今月の潮流●米国からポテトチップス用GMジャガイモ輸入の可能性

2020年、日米間で自由貿易(FTA)協定に基づく貿易の促進が始まった。2月には、これまで厳しく制限されてきた生のジャガイモの輸入が一部解禁され、さらに全面輸入解禁に向けた協議が始まった。この時、認められたのは、ポテトチップス用だけだが、このまま進めば全面的に解禁されることになる。そうなると、スーパーのジャガイモのコーナーに、米国から大挙して押し寄せるジャガイモが並ぶ可能性も出てくる。

6月、生のジャガイモの輸入解禁に合わせて、米国からの輸出時にジャガイモの表面に塗る殺菌剤の農薬が新たに認められた。まだポテトチップス用に限定されているとはいえ、すでに農薬漬けのジャガイモが輸入されている。これまで米国からの生ジャガイモの輸入が認められてこなかったのは、病害虫であるセンチュウの流入を防ぐためであった。新たに使用が認められた農薬はいずれも殺菌剤で、すでに2011年から柑橘類などへの使用を認めてきた「フルジオキソニル」のジャガイモへの適用拡大と、ジャガイモのみ適用の「ジフェノコナゾール」である。
+ + +
# 作業内容:
A. ジャガイモ輸入の文章を、「6月、生のジャガイモの輸入解」を含む箇所から書き始め、「ジフェノコナゾール」である。」まで書き写してください。
B. 次の(i)～(iii)がジャガイモ輸入の文章と合っているかを「はい」か「いいえ」で答え、決め手となる文章中の語句を一字一句そのまま引用してください。
(i) 2020年2月に、生のジャガイモの輸入が全面的に解禁された。
(ii) フルジオキソニルは、2011年から柑橘類などへの使用が認められていた。
(iii) ジフェノコナゾールは殺虫剤である。
C. ジャガイモ輸入の文章の最後の一文に続けて、その先を書き進めてください。
この後の一覧は使いません。

# 提供情報:
+ + +
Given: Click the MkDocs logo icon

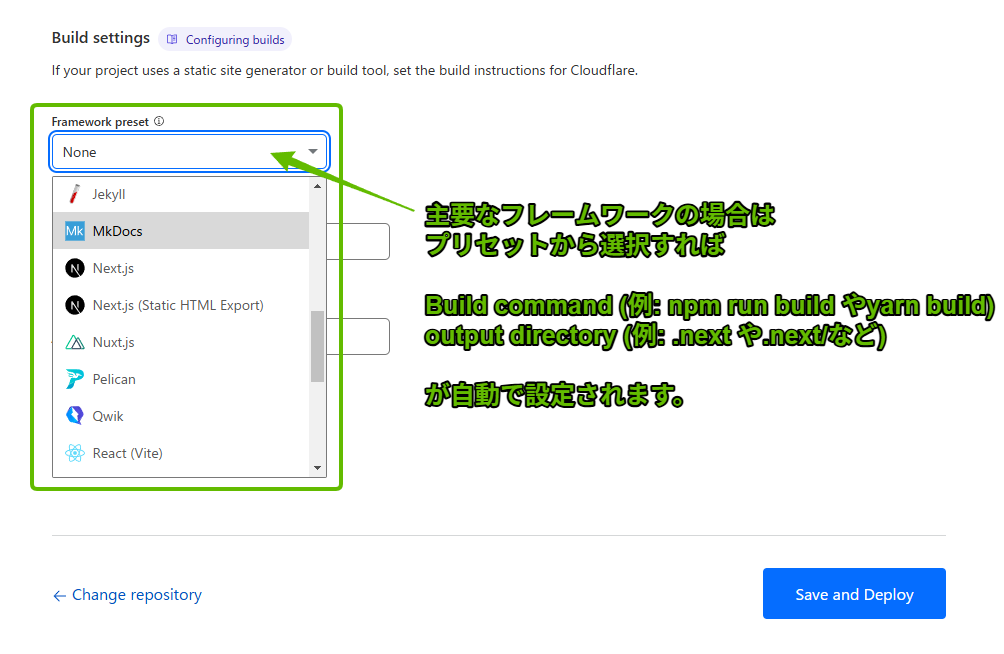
+ + +
# 作業結果:
A.
6月、生のジャガイモの輸入解禁に合わせて、米国からの輸出時にジャガイモの表面に塗る殺菌剤の農薬が新たに認められた。まだポテトチップス用に限定されているとはいえ、すでに農薬漬けのジャガイモが輸入されている。これまで米国からの生ジャガイモの輸入が認められてこなかったのは、病害虫であるセンチュウの流入を防ぐためであった。新たに使用が認められた農薬はいずれも殺菌剤で、すでに2011年から柑橘類などへの使用を認めてきた「フルジオキソニル」のジャガイモへの適用拡大と、ジャガイモのみ適用の「ジフェノコナゾール」である。

B.
(i) いいえ。『これまで厳しく制限されてきた生のジャガイモの輸入が一部解禁され』
(ii) はい。『すでに2011年から柑橘類などへの使用を認めてきた「フルジオキソニル」』
(iii) いいえ。『新たに使用が認められた農薬はいずれも殺菌剤で』

C.
さらに、米国JRシンプロット社のGMジャガイモも生で入ってくる可能性が出てきた。このGMジャガイモは、RNAを用いて遺伝子の働きを壊す、「RNA干渉法」という独特の方法が用いられている。米国で栽培が進んでおり、日本でも食品安全委員会が安全だと評価し、厚労省が2017年7月20日に食品として流通を承認している。